━━━━━ The records ━━━━━

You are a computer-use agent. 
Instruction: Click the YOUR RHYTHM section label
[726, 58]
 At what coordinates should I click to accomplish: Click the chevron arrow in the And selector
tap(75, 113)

━━━━━

Exercise aim:
Retype each of the preceding records exactly as printed.

Solution below:
You are a computer-use agent. 
Instruction: Click the YOUR RHYTHM section label
[726, 58]
 At what coordinates should I click to accomplish: Click the chevron arrow in the And selector
tap(75, 113)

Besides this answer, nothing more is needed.